Die Untersuchungen eines 2000 Jahre alten Gräberfeldes in Münsingen BE haben neue Erkenntnisse zum Essverhalten der Kelten ans Licht gebracht. Demnach bekamen Männer mehr Fleisch zu essen als die Frauen. Noch mehr tierische Proteine gab es vermutlich für Krieger.

sda |

Die Untersuchungen eines 2000 Jahre alten Gräberfeldes in Münsingen BE haben neue Erkenntnisse zum Essverhalten der Kelten ans Licht gebracht. Demnach bekamen Männer mehr Fleisch zu essen als die Frauen. Noch mehr tierische Proteine gab es vermutlich für Krieger.

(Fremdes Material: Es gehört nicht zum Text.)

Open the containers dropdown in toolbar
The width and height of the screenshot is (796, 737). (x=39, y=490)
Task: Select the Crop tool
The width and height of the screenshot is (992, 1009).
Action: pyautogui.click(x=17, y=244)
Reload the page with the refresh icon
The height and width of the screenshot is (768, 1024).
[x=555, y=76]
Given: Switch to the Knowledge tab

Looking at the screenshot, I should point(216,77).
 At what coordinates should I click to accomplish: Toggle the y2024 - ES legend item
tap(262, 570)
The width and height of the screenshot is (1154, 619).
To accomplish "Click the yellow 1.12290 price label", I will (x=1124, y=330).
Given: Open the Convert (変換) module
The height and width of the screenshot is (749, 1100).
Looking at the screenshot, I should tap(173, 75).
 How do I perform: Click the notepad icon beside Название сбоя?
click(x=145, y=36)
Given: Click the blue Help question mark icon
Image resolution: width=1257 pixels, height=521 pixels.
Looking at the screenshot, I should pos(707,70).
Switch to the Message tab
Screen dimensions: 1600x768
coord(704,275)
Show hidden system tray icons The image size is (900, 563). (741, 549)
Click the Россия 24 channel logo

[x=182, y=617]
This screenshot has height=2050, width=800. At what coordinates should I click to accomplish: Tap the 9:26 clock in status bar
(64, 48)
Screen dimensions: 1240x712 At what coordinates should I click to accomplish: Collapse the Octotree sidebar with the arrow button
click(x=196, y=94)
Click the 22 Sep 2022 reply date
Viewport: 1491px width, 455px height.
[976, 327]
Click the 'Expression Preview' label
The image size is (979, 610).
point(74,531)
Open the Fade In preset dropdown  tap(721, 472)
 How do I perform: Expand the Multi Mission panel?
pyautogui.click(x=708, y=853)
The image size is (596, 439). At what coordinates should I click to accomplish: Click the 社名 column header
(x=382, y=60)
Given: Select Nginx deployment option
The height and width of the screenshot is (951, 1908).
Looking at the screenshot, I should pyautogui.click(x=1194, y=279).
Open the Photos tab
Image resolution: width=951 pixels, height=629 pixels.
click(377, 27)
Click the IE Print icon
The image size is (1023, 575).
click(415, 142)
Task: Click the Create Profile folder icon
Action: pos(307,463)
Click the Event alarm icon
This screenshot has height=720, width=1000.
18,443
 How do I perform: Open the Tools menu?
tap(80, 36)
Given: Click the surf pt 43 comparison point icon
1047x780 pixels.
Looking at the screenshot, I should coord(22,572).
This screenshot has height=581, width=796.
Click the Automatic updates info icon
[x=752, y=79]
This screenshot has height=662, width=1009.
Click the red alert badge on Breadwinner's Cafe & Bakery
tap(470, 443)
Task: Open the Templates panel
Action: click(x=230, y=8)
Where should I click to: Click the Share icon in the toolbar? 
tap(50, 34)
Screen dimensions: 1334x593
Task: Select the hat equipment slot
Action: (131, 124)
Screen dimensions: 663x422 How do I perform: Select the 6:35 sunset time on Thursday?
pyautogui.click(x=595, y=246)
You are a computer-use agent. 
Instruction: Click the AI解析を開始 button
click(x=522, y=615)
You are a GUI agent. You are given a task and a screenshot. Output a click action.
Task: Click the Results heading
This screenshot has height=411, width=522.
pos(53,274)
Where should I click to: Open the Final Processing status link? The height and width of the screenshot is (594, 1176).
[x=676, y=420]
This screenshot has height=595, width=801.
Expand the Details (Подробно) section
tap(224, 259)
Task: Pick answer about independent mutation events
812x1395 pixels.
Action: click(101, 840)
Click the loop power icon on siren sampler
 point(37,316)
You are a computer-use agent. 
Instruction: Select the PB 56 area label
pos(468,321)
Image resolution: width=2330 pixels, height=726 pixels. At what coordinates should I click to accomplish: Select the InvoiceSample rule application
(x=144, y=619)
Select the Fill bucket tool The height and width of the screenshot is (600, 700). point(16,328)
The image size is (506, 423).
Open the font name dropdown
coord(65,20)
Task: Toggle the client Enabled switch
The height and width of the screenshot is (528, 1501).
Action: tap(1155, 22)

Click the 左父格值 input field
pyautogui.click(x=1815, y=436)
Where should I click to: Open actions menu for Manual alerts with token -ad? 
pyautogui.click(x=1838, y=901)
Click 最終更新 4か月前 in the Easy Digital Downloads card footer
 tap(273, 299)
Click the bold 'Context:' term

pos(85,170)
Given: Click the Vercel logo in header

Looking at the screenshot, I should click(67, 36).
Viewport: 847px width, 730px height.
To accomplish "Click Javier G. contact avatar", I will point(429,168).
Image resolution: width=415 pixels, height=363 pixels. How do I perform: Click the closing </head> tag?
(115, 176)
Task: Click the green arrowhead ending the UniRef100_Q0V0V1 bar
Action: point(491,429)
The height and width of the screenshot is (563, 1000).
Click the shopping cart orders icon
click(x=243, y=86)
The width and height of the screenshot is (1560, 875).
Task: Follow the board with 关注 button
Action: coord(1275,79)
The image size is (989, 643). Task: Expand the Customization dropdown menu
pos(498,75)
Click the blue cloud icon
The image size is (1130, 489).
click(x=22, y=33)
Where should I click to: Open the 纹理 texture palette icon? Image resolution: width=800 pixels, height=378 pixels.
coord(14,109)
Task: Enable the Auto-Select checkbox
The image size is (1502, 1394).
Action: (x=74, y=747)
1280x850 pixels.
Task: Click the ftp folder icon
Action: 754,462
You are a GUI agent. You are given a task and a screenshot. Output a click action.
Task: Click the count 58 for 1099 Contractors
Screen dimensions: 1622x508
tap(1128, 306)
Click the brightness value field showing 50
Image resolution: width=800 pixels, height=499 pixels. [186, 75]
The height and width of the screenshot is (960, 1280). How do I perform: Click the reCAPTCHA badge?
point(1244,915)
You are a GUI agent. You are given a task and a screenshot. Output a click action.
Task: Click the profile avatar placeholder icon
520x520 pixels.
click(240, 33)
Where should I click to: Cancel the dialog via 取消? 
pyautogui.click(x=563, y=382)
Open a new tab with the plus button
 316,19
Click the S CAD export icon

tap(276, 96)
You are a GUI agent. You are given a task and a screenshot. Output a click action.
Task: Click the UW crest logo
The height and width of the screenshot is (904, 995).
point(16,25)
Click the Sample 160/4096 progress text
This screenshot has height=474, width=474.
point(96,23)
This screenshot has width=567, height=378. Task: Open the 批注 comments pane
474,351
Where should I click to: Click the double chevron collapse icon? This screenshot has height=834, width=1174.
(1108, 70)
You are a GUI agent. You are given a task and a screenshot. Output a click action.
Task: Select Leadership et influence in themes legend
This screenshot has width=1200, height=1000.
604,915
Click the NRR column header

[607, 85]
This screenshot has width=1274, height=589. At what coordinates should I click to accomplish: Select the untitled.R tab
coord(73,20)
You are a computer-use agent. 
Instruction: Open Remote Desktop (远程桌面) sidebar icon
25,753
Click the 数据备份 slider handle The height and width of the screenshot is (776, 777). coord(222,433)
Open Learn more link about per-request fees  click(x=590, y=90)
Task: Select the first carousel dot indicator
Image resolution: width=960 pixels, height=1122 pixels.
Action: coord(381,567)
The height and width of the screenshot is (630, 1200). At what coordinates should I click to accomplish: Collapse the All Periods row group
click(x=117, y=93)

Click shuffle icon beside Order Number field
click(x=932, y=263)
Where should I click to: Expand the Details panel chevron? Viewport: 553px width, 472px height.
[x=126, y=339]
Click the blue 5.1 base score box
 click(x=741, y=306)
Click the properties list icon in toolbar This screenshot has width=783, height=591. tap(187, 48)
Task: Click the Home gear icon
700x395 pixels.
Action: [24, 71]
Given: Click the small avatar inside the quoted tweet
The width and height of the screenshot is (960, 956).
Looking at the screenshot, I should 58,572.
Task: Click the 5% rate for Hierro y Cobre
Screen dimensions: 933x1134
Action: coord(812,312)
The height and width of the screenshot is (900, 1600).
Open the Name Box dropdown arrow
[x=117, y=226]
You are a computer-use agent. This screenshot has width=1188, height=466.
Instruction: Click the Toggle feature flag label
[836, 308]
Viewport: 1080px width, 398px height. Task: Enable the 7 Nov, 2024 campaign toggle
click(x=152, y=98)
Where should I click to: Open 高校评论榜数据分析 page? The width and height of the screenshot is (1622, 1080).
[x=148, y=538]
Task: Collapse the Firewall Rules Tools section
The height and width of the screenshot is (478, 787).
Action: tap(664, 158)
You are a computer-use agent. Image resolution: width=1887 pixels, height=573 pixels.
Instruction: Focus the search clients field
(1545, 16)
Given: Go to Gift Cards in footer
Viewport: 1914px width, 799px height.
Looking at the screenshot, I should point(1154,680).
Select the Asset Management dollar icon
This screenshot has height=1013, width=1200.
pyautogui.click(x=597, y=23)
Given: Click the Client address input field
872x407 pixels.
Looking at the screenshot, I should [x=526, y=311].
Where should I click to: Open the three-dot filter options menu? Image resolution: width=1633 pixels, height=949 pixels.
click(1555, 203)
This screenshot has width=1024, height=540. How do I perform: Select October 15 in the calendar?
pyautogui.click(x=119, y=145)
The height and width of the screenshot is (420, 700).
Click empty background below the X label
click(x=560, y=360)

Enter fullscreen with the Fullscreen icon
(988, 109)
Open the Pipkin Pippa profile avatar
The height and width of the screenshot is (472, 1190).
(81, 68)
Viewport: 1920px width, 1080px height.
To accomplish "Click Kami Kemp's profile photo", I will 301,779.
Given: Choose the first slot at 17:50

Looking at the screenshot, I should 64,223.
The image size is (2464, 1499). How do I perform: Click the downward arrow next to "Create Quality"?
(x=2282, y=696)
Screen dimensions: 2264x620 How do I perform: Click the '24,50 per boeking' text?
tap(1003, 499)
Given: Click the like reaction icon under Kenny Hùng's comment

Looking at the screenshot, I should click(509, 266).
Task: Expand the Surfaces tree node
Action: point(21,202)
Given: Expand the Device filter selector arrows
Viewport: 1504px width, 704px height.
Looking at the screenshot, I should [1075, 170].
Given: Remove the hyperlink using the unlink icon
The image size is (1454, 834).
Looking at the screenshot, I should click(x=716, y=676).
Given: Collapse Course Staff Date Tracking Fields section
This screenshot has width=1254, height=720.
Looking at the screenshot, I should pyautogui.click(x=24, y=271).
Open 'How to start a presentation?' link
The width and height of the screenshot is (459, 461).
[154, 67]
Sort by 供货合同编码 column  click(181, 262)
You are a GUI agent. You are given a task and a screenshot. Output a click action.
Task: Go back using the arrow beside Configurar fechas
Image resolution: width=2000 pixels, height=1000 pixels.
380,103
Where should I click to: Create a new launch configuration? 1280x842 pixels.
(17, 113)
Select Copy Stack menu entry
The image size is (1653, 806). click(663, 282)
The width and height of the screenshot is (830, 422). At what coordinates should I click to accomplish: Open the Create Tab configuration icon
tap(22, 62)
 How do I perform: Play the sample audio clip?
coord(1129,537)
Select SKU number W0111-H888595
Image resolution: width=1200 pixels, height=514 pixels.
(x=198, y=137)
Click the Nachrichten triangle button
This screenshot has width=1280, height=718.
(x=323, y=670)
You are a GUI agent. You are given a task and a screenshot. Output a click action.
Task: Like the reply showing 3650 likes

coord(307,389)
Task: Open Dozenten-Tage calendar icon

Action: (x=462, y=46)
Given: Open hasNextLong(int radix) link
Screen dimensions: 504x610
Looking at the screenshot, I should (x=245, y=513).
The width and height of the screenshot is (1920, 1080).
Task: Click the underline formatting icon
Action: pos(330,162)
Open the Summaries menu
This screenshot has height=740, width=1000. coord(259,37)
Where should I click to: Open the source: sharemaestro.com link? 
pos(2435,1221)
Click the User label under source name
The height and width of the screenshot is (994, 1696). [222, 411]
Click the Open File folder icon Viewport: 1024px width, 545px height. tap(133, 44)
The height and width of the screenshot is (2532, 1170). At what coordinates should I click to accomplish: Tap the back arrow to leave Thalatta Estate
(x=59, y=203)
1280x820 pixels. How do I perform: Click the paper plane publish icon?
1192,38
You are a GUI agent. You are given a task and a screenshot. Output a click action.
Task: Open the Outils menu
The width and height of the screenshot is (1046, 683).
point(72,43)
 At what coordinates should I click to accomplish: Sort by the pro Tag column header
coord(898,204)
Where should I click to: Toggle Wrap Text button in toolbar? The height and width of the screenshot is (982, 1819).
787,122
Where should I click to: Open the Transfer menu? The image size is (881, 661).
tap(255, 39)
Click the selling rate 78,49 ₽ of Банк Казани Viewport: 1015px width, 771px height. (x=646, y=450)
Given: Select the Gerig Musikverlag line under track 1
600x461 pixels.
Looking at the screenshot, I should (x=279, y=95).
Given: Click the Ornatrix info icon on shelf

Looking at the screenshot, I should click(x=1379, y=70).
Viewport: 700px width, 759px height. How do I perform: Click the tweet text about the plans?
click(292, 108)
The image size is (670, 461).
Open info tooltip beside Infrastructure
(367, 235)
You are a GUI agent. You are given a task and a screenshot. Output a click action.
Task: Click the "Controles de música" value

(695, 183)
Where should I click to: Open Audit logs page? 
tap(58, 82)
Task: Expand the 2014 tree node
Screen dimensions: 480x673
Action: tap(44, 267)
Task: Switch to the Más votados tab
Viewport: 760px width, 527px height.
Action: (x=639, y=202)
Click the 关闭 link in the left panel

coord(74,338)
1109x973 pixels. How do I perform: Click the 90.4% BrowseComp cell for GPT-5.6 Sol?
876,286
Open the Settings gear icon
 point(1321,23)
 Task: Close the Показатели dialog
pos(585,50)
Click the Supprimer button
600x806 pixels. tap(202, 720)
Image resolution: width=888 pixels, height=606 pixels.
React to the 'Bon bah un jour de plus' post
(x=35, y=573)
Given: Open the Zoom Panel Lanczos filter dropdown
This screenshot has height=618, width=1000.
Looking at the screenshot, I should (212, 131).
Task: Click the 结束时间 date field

Die Berner Anthropologinnen untersuchten Skelette aus dem 5. bis 3. Jahrhundert vor Christus. Die Ergebnisse zeigten deutliche Unterschiede in der Ernährung von Frauen und Männern, teilte die Universität Bern am Dienstag mit.

Fische wurde nicht konsumiert

Die Forscherinnen fanden bei erwachsenen Männern einen erhöhten Anteil an tierischen Proteinen. Bei manchen Männern lagen Waffen mit im Grab, vermutlich, weil sie zu Lebzeiten Krieger waren. Ihre besonders hohen Proteinwerte lassen darauf schliesslich, dass sie noch mehr Fleisch assen.

Auch bei alten Menschen waren die entsprechenden Werte leicht erhöht. Grundsätzlich ernährte sich die keltische Bevölkerung aber pflanzlich. Fische wurden anscheinend nicht konsumiert. Die untersuchten Skelette stammen aus dem keltischen Gräberfeld von Münsingen-Rain BE. Sie wurden bereits 1906 ausgegraben und befinden sich heute im Historischen Museum in Bern. Insgesamt fand man 220 reich ausgestattete Gräber.

Kriegerverbände drangen bis nach Rom vor

Gefunden wurden auch Knochen von Kindern. Es waren jedoch zu wenige, um über das Ernährungsverhalten von Kindern verlässliche Aussagen zu machen. Die in Münsingen bestatteten Männer könnten Teil einer Kriegerelite gewesen sein. Im 4. und 3. Jahrhundert vor Christus waren keltische Gruppen aus dem Gebiet nördlich der Alpen unterwegs. Kriegerverbände drangen bis nach Rom vor, plünderten und verwüsteten die Stadt.

Als nächstes wollen die Wissenschaftler andere keltische Gräberfelder aus der Schweiz untersuchen. Dabei sollen verschiedene Bevölkerungsgruppen miteinander verglichen werden und nach regionalen Unterschieden und Gemeinsamkeiten geforscht werden.